We swapped the model behind a live inference gateway. The workload JWT was valid. The health check returned 200. The gateway process did not restart. The SPIFFE SVID did not rotate. The artifact manifest passed hash verification. The OPA policy hash was unchanged. The audit log recorded nothing unusual.
The model was different.
We did this three times. Same-architecture substitution, where the replacement shares the parameter count and API contract. Cross-family substitution, where both deployment containers pass integrity verification. API-regime rotation, where two commercially served models share the same key and endpoint.
Three substitutions. Three detected. Zero false accepts.
The detection layer is a structural fingerprint of the neural network measured during inference. Not a hash of the weights file. Not a registry entry. Not a behavioral test. A geometric property of how the network distributes probability mass across its vocabulary at two internal sites. The fingerprint is an architectural consequence, not something anyone inserted.
The gateway checks it the same way it checks a JWT: compare the measurement against the enrolled baseline. If the distance exceeds the threshold, deny the request. The attestation travels as a signed claim inside a standard token. OPA consumes it. Cedar consumes it. Envoy consumes it. Nothing in the existing stack needs to change except adding one measurement it was never designed to make.
The gap
Okta ships its agent identity suite on April 30. It will answer three questions: where are my agents, what can they connect to, what can they do. These are the right questions for the software harness. They are silent on the fourth: which neural network is computing the response.
NIST’s AI Agent Standards Initiative, the IETF WIMSE working group, and the EU AI Office’s draft implementing regulation for Article 92 evaluations all share the same dependency. The evaluation was performed on a specific model. The framework does not verify that the model in production is the model that was evaluated. Article 15 enforcement begins August 2026.
In March 2026, a $50 billion company’s flagship coding product was publicly identified as running an undisclosed model foundation. The discovery came from an accidental API metadata leak. Not a measurement. Not a policy gate. A leak.
That is the continuity gap. It does not close by strengthening agent authentication.
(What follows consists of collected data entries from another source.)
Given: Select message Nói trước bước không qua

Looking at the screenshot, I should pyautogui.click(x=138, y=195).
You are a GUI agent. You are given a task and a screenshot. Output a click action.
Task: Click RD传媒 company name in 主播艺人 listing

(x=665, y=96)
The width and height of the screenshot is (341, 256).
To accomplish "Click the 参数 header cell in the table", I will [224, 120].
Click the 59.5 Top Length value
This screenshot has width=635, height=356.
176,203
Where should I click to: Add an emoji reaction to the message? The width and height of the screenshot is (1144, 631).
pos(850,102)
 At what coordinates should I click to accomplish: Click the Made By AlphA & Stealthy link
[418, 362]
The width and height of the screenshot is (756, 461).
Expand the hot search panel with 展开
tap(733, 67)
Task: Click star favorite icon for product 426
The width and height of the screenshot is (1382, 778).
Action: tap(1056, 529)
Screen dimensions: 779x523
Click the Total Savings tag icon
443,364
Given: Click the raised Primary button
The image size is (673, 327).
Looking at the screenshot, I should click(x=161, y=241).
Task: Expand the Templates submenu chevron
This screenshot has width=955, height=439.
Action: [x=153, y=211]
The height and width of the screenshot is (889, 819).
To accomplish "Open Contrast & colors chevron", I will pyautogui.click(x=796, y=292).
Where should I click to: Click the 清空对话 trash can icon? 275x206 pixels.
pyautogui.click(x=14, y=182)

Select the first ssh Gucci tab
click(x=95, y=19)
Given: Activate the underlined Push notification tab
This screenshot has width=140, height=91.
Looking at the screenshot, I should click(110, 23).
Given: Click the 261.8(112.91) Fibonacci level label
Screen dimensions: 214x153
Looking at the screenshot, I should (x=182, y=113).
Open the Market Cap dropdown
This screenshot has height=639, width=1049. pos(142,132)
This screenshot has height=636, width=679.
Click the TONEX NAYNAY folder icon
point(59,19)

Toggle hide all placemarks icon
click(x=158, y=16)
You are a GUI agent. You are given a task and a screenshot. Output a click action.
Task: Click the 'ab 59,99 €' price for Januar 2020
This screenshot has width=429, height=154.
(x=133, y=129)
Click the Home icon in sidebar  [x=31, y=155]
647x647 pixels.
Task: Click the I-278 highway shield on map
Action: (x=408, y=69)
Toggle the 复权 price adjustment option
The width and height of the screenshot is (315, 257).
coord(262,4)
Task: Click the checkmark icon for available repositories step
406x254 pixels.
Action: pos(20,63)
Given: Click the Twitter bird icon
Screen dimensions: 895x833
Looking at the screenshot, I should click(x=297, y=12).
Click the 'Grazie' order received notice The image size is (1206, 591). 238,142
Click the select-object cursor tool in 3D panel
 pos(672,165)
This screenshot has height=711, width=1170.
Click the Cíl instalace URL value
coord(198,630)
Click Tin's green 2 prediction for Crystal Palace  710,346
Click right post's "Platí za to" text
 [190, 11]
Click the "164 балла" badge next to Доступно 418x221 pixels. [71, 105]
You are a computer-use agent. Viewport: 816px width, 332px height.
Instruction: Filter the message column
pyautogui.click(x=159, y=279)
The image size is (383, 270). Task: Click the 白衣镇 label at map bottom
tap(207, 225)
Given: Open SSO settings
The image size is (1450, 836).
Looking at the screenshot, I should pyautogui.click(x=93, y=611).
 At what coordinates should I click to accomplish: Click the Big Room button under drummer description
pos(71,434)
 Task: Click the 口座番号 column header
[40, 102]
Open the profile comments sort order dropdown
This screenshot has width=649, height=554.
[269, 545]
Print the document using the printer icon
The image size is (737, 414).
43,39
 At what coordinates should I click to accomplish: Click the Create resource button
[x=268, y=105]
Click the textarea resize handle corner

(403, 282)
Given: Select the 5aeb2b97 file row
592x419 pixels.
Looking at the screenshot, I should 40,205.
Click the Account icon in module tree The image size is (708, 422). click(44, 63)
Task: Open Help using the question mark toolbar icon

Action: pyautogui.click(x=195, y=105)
It closes when someone measures the model.
What exists
Twenty-four models across five architecture families are enrolled in the Fall Risk enrollment registry. The signatures are verifiable in your browser. The measurement takes under 30 seconds at 70 billion parameters. The formal impossibility proof — that no standalone model can spoof another’s fingerprint within a computationally meaningful budget — is published and machine-verified with zero unfinished proof obligations.